• [EXTRAIT PROPOSÉ]
« La vie est un combat, disent certains. La vie de Femme, un chemin de croix », Ernis

« La vie est un combat, disent certains. La vie de Femme, un chemin de croix », Ernis

Bonjour les amis. Nous recevons aujourd’hui une écrivaine camerounaise. Elle nous parle de sa rencontre avec le livre :  « Je suis une âme rebelle, un esprit tourmenté. J’ai toujours écrit, dessiné, et quand le mot me manque, je pleure. Parce qu’écrire est pour moi le seul moyen de guérir mes blessures, et de m’évader de ce monde réfractaire à la douceur ».

BL : Bonjour Madame. Nous sommes heureux de vous avoir sur notre blog. Vous voudrez bien nous dire un mot en guise de présentation ?

Ernis. Bonjour. Je m’appelle Ernis. Poétesse, dramaturge et Slameuse Camerounaise.

BL :  Vous êtes femmes de lettres, et nous vous recevons justement sous ce manteau. Vous voudrez bien partager avec le lectorat le déclic de votre passion pour les lettres ?

Ernis. : Tout commence en 2011. La rencontre avec « Balafon de Engelbert Mveng » me bouleverse et suscite en moi l’envie d’écrire, de prendre la parle et d’offrir mes mots. J’entretiens en moi le souvenir de ces vers du poète Jésuite:

«Je suis la Méditerranée sur le front de l’Afrique

Je suis l’Afrique si frêle de patience » ( » Lettre à Roland-Roger « ).

J’accueille  »Balafon » comme un exposé sur l’universalité, comme le cri de l’Africain colonisé, violé et déshumanisé qui malgré tout se lève et valorise l’altérité.

BL :  Quand avez-vous ressenti le besoin de vous adonner à l’écriture ? Et pourquoi avez-vous décidé de le faire ?

[Lignes d’un jeu de données de pointage]

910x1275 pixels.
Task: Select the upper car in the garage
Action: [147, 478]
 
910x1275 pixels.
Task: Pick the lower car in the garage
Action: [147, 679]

• [TRAVAIL À FAIRE]
[1] Répondez aux questions suivantes à partir de l’entretien avec Ernis.
(a) En quelle année, selon Ernis, tout commence-t-il ?
(b) Sous quels titres Ernis se présente-t-elle ?
(c) Quelle œuvre, et de quel auteur, a suscité en elle l’envie d’écrire ?
[2] Indiquez si chacune des affirmations suivantes est conforme à l’entretien avec Ernis, en citant les mots décisifs.
(a) Ernis déclare pleurer lorsque le mot lui manque.
(b) Engelbert Mveng est désigné comme un poète jésuite.
(c) Ernis accueille « Balafon » comme un exposé sur la solitude.
[3] Transcrivez le passage de l’entretien avec Ernis qui commence par « Ernis. Bonjour. Je » et se poursuit jusqu’à « les lettres ? ».

• [CORRIGÉ DES EXERCICES]
[1]
(a) En 2011.
(b) Poétesse, dramaturge et slameuse camerounaise.
(c) « Balafon », d’Engelbert Mveng.

[2]
(a) Oui : « quand le mot me manque, je pleure ».
(b) Oui : « ces vers du poète Jésuite ».
(c) Non : « comme un exposé sur l’universalité ».

[3]
Ernis. Bonjour. Je m’appelle Ernis. Poétesse, dramaturge et Slameuse Camerounaise.

BL :  Vous êtes femmes de lettres, et nous vous recevons justement sous ce manteau. Vous voudrez bien partager avec le lectorat le déclic de votre passion pour les lettres ?